• Exercise goal
From the entries below, pull out each line where "column" appears.

• Dataset records
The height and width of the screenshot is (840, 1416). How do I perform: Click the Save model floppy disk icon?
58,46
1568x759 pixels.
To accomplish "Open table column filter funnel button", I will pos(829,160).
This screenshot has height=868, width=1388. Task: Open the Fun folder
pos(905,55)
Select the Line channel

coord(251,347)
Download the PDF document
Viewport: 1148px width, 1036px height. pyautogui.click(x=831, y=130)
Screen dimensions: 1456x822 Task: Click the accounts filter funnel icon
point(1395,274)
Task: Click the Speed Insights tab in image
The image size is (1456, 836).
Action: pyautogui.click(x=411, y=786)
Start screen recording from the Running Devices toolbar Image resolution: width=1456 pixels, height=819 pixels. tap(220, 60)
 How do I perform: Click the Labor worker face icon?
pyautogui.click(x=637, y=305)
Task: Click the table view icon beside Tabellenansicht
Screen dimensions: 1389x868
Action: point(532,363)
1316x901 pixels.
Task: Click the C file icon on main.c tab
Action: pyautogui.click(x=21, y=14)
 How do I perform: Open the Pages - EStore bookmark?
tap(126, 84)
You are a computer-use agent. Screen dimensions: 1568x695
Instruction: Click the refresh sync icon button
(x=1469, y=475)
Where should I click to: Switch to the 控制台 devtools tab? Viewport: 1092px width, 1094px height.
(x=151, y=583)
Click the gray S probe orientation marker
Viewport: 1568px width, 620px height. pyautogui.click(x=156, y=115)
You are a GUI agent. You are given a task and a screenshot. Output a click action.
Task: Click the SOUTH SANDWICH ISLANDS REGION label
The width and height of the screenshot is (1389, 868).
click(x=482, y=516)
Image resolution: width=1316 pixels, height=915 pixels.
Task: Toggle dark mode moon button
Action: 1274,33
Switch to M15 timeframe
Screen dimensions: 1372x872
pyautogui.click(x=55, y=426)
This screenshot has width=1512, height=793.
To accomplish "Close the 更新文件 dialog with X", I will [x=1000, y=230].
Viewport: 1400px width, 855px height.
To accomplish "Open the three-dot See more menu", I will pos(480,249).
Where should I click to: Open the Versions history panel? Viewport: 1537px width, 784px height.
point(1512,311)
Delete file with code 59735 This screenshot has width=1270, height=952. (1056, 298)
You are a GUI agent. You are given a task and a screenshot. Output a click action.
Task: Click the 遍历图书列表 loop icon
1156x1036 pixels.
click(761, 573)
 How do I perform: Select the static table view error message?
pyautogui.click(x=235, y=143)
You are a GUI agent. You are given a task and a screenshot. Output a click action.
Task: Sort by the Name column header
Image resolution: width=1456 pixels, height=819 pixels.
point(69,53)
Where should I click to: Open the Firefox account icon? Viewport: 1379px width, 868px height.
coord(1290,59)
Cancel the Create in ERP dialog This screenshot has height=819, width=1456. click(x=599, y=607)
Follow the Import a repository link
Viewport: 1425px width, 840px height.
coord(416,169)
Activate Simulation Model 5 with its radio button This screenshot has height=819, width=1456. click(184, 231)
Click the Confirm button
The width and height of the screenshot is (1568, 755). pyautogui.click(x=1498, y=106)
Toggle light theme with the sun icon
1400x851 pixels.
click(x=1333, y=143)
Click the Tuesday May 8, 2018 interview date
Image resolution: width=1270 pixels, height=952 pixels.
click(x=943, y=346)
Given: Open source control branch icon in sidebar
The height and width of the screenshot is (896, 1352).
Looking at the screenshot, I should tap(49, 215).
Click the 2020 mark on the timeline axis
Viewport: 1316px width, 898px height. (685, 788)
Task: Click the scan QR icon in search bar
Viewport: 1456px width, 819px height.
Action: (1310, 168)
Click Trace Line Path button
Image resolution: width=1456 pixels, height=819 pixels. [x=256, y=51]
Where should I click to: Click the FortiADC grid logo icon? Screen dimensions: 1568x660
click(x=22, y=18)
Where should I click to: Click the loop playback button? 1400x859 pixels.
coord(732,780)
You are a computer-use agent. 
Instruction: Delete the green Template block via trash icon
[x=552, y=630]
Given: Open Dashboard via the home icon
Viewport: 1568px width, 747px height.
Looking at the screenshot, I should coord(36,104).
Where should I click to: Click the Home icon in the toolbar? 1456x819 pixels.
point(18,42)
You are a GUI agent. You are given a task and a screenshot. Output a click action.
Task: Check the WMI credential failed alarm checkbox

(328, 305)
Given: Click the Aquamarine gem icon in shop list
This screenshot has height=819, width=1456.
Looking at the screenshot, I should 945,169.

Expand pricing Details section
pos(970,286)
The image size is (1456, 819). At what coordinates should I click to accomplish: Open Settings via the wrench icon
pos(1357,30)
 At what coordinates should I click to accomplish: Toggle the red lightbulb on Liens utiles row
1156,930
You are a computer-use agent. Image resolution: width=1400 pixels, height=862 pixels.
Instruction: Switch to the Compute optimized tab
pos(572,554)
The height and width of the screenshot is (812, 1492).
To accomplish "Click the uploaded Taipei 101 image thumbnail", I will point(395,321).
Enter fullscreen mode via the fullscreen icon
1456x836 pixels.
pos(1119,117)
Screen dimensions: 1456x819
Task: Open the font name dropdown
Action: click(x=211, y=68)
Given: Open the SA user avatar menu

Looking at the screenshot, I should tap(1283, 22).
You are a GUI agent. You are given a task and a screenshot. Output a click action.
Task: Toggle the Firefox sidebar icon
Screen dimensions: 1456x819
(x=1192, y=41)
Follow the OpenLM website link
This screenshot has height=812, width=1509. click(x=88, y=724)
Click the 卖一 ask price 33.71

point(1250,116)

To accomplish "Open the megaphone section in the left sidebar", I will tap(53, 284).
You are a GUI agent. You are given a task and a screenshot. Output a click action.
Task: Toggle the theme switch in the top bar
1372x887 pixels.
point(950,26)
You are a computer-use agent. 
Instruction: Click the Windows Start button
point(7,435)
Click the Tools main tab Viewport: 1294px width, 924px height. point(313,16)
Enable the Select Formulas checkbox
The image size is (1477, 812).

• Task answer
To accomplish "Open table column filter funnel button", I will pos(829,160).
Task: Sort by the Name column header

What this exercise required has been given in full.